Tom: Thanks, Gary. You’re listening to Search the Scriptures Daily, a program in which we encourage everyone who desires to know God’s truth to look to God’s Word for all that is essential for salvation and living one’s life in a way that is pleasing to him.
Dave Hunt and I are discussing his book When Will Jesus Come?, which some of our listeners, Dave, may know by its former title How Close Are We? But by either title, it would seem apparent that the subject matter of the book is the return of Jesus Christ.
Dave, when Jesus ascended into heaven, the angels spoke to those who were gathered…there were a couple of angels there, I think—weren’t there two?
Dave: Two. “Two men in white raiment stood by them and said…” That’s what the Book of Acts said.
Tom: What did they say?
Dave: “Ye men of Galilee, why stand ye gazing up into heaven?

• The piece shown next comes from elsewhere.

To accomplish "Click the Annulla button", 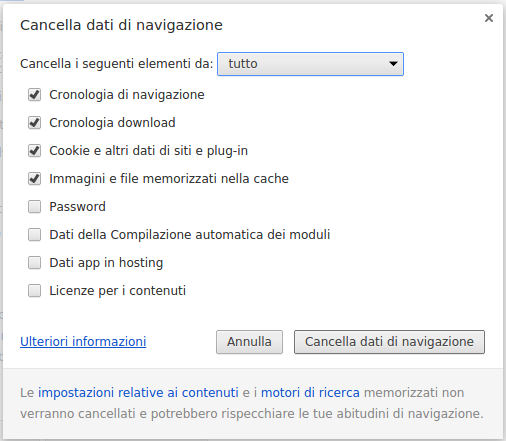I will coord(249,342).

This same Jesus that you have seen taken up will so come in like manner as you have seen him go.”
Tom: Right. So when the church is formed at that time, the day of Pentecost, they were always to look forward to His return. The angels announced it. Certainly all that the prophets had told were not fulfilled at that point. There was more to come, as it were, and Jesus is going to return.
Dave: Yeah, He had not taken the kingdom, which they all expected that He would. He didn’t come as the Lion of the tribe of Judah, He came as the Lamb to die for our sins. They couldn’t understand that.
But anyway, now He has come and He hasn’t taken the throne, and now He’s gone.
Tom: Right. Dave, the first promise of the Messiah to come was right after the fall of man. With regard to the Bible, we go back to the Old Testament…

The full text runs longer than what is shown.